Educational and school projects are a strong use case that is easy to overlook. The browser-based, no-installation workflow makes it accessible on school-managed devices. Students can personalise models for projects, science fair pieces, or maker spaces without needing design software installed or IT permissions.

How it compares to Bambu Studio’s built-in colour tools

CapabilityBambu Studio colour paintingMesh Graffiti
Flat face colour assignmentFast and preciseWorks, but not the primary use case
Image wrap on curved surfacesNot natively supportedCore capability — handles cylinders, spheres, complex surfaces
Text on curved surfacesPossible via Text Shape tool (Studio)Direct browser-based with surface conform
Requires desktop installYes — Bambu Studio must be installedNo — fully browser-based
AMS filament zone outputYesYes — 3MF export with zones pre-assigned
Best forPrecise manual zone painting, functional part colourLogos, image wrapping, text on curved surfaces, quick personalisation

Beta status: what to expect

Mesh Graffiti launched in beta in April 2026. As a beta tool, it is free to use but comes with the usual caveats — the interface will change, edge cases will surface, and features may be added or adjusted before the full release. Bambu is actively collecting community feedback through the MakerLab forum thread and the dedicated feedback thread. If you hit issues or have specific requests, the forum is the right place to log them. The beta period is the window where user feedback most directly shapes the final tool.
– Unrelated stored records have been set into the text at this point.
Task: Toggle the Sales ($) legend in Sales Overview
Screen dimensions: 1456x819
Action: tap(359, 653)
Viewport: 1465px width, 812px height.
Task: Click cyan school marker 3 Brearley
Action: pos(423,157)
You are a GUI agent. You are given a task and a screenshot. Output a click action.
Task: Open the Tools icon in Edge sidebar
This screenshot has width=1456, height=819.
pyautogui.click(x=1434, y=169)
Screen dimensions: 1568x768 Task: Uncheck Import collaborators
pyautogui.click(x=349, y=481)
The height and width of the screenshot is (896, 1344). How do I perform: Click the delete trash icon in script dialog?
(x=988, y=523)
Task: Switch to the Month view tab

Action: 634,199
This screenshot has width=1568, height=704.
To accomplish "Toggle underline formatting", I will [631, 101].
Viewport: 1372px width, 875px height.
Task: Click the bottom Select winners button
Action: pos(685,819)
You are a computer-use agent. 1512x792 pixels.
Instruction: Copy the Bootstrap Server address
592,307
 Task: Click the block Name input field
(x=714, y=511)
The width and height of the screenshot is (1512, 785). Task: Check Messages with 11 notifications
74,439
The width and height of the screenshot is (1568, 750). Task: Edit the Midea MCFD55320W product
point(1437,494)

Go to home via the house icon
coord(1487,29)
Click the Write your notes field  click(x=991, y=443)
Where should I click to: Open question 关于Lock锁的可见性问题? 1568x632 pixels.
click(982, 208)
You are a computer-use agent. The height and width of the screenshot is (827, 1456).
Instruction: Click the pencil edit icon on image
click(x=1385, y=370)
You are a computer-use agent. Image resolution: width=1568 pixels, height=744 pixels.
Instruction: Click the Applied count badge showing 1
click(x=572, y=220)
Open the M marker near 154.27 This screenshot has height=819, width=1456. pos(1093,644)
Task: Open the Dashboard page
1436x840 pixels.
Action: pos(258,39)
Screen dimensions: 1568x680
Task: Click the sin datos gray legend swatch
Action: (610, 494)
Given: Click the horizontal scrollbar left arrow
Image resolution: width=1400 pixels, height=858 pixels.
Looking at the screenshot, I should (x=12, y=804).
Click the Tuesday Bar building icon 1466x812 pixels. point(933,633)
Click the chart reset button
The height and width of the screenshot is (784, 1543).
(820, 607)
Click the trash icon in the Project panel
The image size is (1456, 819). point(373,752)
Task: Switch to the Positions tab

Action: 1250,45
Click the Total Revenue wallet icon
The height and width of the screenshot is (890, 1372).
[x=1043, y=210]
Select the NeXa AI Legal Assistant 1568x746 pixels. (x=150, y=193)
Credit pricing for the full release has not been confirmed at the time of writing. During beta, the tool is free. Plan accordingly — if you want to explore what it can do without a credit cost, now is the time.

Summary

Mesh Graffiti solves a specific problem that has been a genuine friction point in the personalisation workflow: getting images and text to wrap correctly onto curved 3D model surfaces without opening CAD software. The tool does this in a browser, requires no installation, and exports directly to a Bambu Studio-compatible 3MF with colour zones pre-assigned. For logos on cylindrical objects, names on gifts, team badges on model bases, or any scenario where a graphic needs to conform to a non-flat surface, it removes a step that previously took anywhere from twenty minutes to several hours depending on your software familiarity.

It is not a replacement for Bambu Studio’s colour tools, which remain better for precise manual zone painting on flat faces and functional parts. It is also not the right tool for photographic multi-colour images — that is where the Meshy Image-to-3D workflow inside MakerLab comes in. Mesh Graffiti occupies the specific and previously underserved space between those two: you have a model, you want a graphic on it, and you do not want to spend your evening in Blender to make it happen.

It is in beta and it will improve. Use it now while it is free, give Bambu feedback through the forum thread, and expect the interface to refine over the coming months. This is the kind of tool that makes the Bambu ecosystem more accessible to a wider range of users — and it is a genuinely useful addition for experienced users too.

Access Mesh Graffiti at makerworld.com/en/makerlab. A Bambu Lab account is required.